From the first line of the records below through the line with "About us (935, 1583)", output each line exactly; skip the pictures.
"""
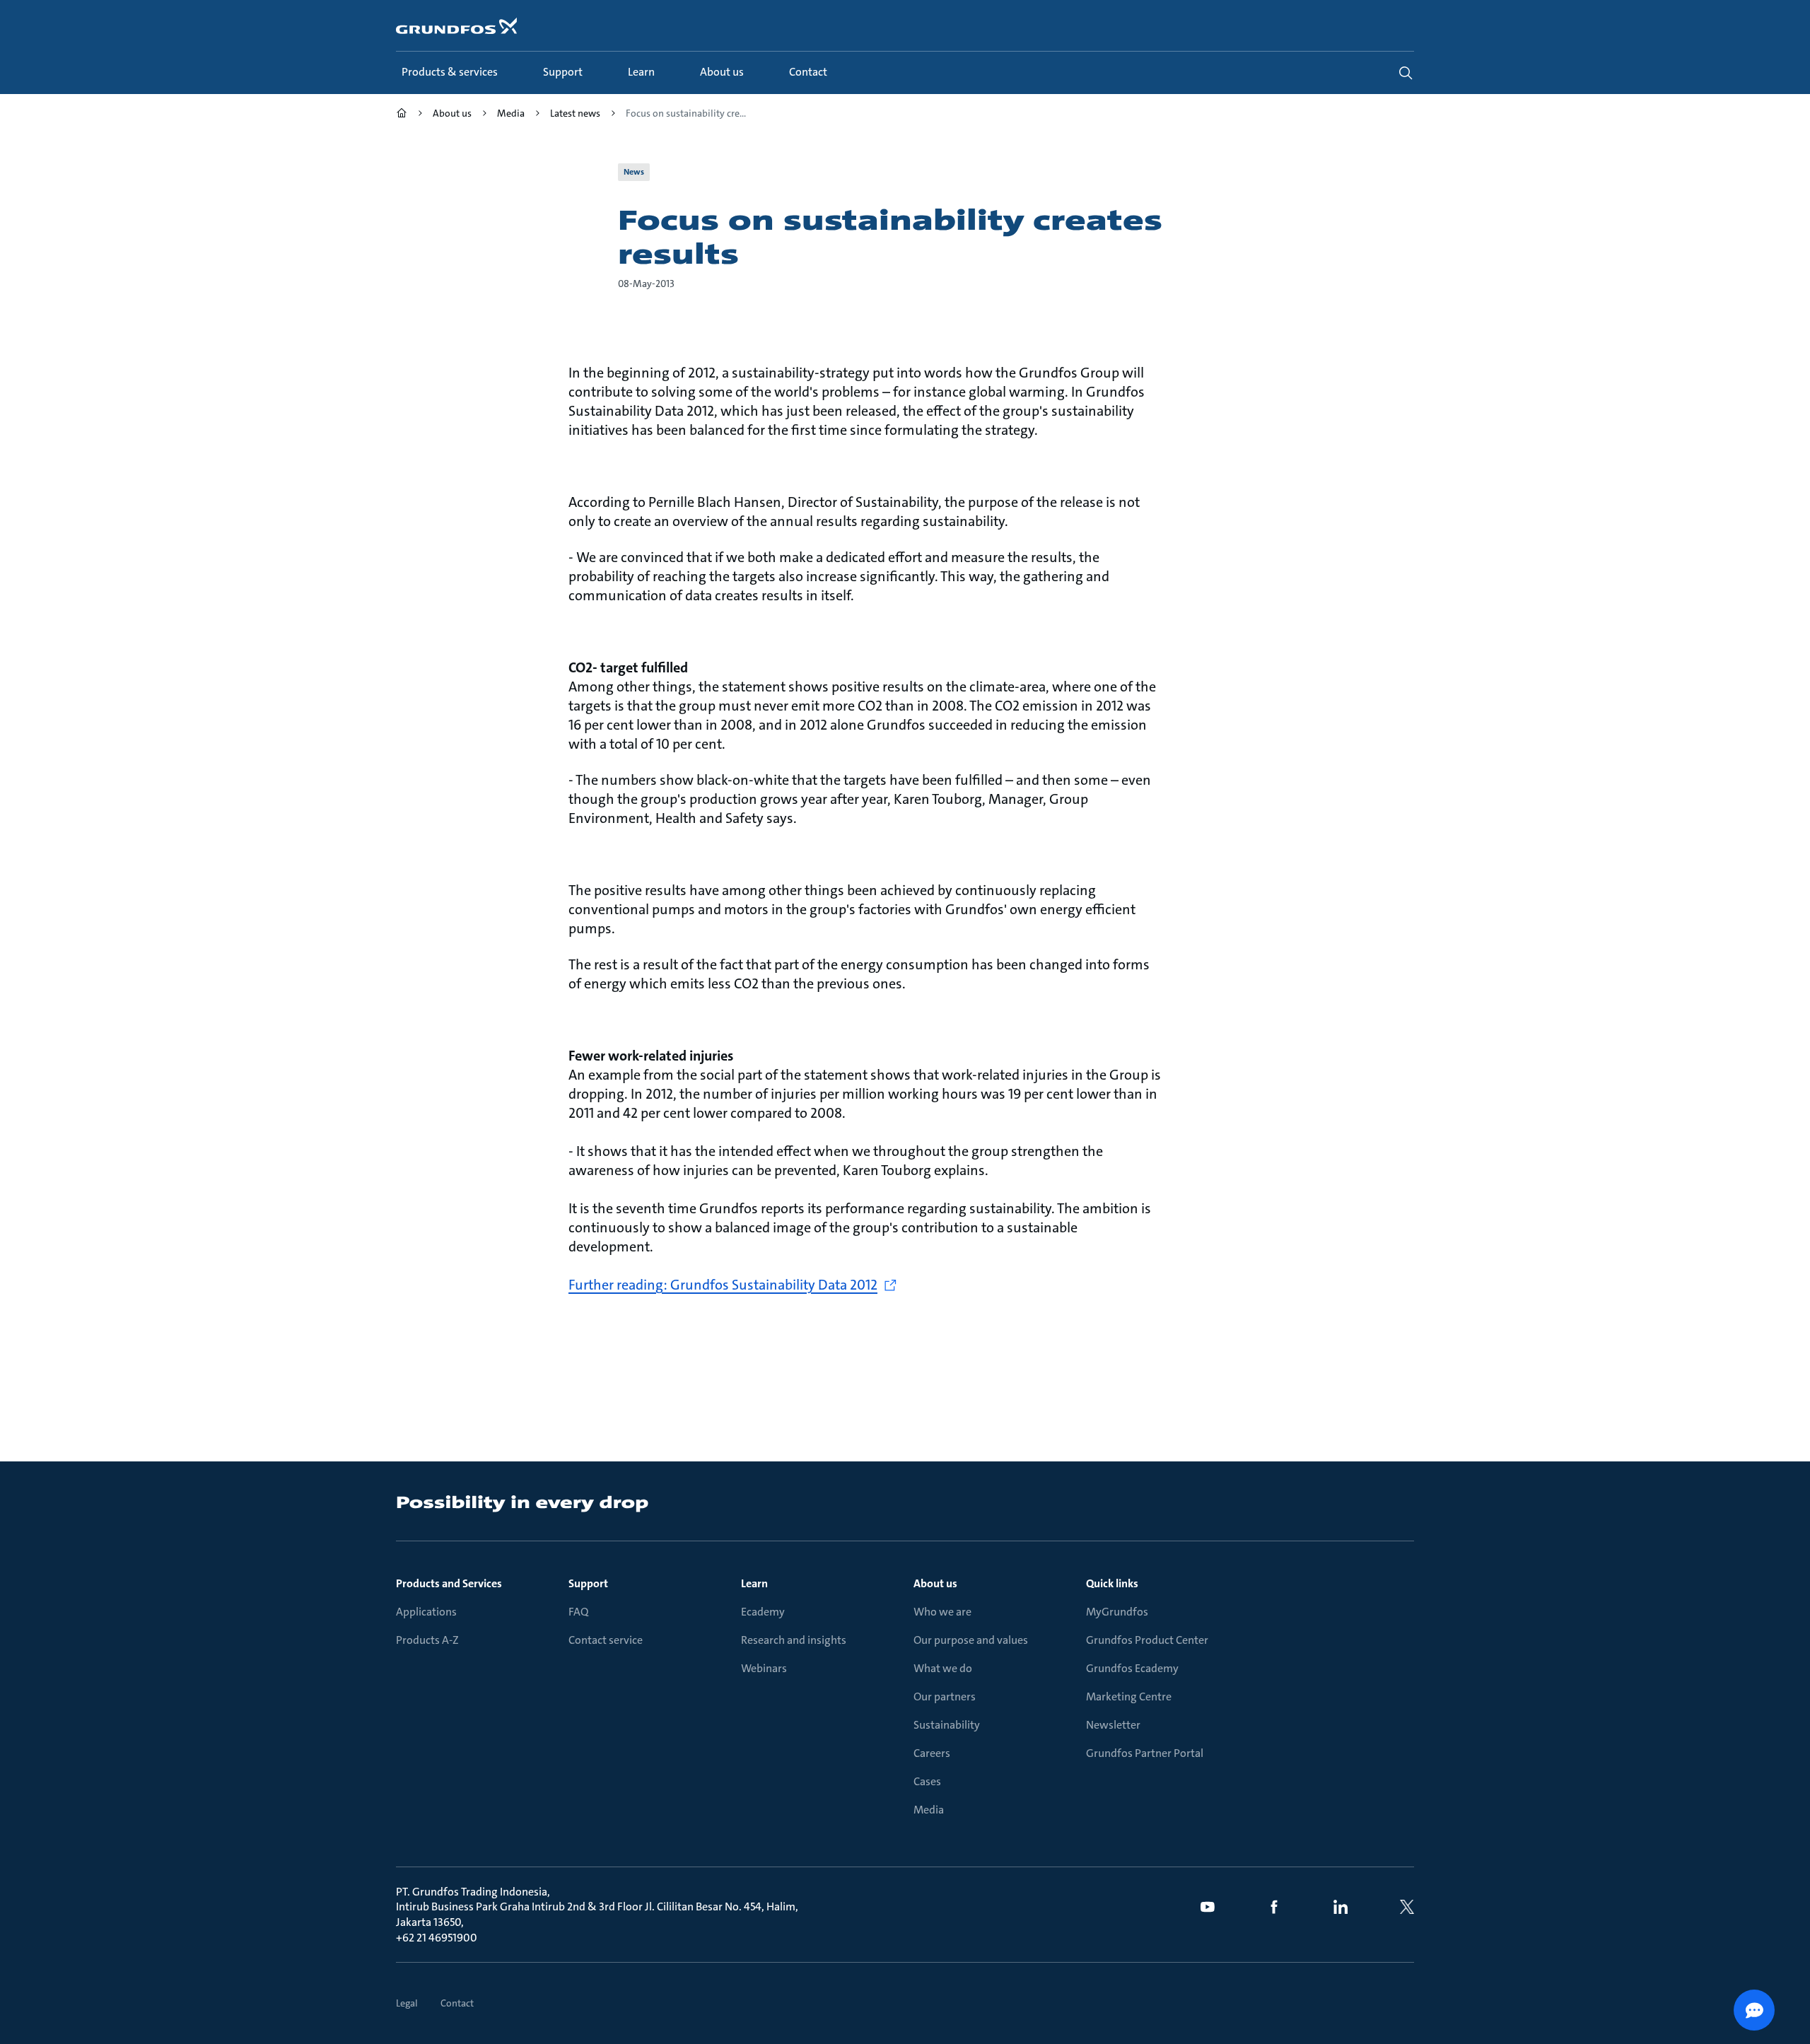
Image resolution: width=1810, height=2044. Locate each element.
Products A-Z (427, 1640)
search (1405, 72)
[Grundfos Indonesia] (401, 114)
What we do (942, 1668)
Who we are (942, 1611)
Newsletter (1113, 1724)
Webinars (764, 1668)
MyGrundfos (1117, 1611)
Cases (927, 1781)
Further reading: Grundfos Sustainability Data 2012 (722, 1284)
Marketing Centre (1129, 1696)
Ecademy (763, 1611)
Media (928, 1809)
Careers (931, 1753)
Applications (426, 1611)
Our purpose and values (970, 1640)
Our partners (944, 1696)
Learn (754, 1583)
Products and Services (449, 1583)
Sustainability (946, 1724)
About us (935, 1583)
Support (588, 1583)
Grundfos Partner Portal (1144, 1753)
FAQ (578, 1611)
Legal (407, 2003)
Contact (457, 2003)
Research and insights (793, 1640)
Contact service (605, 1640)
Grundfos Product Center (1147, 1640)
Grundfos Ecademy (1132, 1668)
"""
Output of the task ->
Image resolution: width=1810, height=2044. Locate each element.
Products A-Z (427, 1640)
search (1405, 72)
[Grundfos Indonesia] (401, 114)
What we do (942, 1668)
Who we are (942, 1611)
Newsletter (1113, 1724)
Webinars (764, 1668)
MyGrundfos (1117, 1611)
Cases (927, 1781)
Further reading: Grundfos Sustainability Data 2012 (722, 1284)
Marketing Centre (1129, 1696)
Ecademy (763, 1611)
Media (928, 1809)
Careers (931, 1753)
Applications (426, 1611)
Our purpose and values (970, 1640)
Our partners (944, 1696)
Learn (754, 1583)
Products and Services (449, 1583)
Sustainability (946, 1724)
About us (935, 1583)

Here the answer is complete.